WHAT TO WORK ON:
Extract each line of the listing below that contains the word "accomplish".

RECORD SET:
____________________

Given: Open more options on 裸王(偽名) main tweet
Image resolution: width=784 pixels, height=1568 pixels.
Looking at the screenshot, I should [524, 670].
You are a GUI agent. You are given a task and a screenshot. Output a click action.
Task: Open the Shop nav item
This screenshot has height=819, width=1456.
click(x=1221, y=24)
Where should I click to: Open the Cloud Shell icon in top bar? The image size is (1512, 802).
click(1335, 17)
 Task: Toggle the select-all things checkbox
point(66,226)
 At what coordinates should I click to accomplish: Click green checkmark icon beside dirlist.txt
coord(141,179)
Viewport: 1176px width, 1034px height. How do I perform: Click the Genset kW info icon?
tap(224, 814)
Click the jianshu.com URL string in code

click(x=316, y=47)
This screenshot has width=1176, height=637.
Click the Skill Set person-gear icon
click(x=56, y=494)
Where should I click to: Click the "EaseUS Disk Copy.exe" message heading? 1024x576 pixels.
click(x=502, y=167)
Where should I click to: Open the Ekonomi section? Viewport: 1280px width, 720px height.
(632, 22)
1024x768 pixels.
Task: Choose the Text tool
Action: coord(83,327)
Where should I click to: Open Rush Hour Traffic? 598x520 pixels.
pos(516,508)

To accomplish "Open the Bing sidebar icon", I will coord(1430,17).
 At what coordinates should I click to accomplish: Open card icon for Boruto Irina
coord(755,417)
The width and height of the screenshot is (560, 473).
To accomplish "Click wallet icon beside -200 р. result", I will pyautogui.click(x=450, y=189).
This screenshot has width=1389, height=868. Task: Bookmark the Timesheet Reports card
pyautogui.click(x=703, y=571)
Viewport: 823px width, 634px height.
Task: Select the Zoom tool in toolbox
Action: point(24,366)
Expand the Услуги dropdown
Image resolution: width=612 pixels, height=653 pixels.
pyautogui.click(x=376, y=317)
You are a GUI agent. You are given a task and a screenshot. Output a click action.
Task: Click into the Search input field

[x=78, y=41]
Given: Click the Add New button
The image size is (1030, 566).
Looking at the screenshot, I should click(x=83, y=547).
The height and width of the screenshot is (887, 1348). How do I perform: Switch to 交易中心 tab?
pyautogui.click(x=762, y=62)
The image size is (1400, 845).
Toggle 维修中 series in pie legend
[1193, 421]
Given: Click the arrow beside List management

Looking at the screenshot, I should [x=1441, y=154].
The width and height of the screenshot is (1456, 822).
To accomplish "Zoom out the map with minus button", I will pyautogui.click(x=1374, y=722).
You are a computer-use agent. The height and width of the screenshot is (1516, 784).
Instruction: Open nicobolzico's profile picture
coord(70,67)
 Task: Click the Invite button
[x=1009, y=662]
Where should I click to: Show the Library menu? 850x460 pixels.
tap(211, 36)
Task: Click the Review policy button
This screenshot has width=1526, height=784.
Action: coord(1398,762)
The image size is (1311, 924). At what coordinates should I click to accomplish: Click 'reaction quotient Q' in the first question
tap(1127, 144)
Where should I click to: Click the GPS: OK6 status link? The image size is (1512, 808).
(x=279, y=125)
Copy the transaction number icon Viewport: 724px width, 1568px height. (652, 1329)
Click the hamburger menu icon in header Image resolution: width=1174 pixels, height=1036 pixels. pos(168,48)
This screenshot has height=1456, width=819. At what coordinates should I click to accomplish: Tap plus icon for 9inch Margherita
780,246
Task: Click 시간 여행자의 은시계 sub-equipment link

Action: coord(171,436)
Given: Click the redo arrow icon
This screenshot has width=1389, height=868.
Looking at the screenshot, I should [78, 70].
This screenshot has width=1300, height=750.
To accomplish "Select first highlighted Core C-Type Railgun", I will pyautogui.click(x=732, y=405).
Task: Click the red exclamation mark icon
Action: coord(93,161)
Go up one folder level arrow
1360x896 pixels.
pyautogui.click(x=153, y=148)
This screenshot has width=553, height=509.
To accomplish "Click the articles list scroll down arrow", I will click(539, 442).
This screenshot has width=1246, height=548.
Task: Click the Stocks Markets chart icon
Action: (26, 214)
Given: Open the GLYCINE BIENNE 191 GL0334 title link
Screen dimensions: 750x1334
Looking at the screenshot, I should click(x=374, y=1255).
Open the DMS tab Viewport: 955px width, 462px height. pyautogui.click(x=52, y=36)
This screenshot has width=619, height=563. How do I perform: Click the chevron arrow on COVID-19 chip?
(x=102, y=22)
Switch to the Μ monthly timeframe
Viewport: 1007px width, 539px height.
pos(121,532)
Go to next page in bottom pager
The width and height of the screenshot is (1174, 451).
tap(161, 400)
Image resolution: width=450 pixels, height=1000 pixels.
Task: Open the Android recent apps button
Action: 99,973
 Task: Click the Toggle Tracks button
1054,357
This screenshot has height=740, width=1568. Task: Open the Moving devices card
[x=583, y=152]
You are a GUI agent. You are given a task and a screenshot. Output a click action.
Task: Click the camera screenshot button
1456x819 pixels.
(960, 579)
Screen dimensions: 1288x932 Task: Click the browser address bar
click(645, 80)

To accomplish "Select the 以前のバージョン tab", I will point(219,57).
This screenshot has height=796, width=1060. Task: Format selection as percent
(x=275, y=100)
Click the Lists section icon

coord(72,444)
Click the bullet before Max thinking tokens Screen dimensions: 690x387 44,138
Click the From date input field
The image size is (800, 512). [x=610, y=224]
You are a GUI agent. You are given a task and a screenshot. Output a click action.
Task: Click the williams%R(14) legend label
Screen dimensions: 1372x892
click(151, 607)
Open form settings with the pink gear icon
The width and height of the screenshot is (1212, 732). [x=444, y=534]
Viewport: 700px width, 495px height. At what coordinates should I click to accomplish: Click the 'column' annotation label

____________________

OUTPUT OF THE TASK:
 At what coordinates should I click to accomplish: Click green checkmark icon beside dirlist.txt
To accomplish "Open the Bing sidebar icon", I will coord(1430,17).
 At what coordinates should I click to accomplish: Open card icon for Boruto Irina
To accomplish "Click wallet icon beside -200 р. result", I will pyautogui.click(x=450, y=189).
To accomplish "Zoom out the map with minus button", I will pyautogui.click(x=1374, y=722).
The image size is (1311, 924). At what coordinates should I click to accomplish: Click 'reaction quotient Q' in the first question
This screenshot has height=1456, width=819. At what coordinates should I click to accomplish: Tap plus icon for 9inch Margherita
To accomplish "Select first highlighted Core C-Type Railgun", I will pyautogui.click(x=732, y=405).
To accomplish "Click the articles list scroll down arrow", I will click(539, 442).
To accomplish "Select the 以前のバージョン tab", I will point(219,57).
Viewport: 700px width, 495px height. At what coordinates should I click to accomplish: Click the 'column' annotation label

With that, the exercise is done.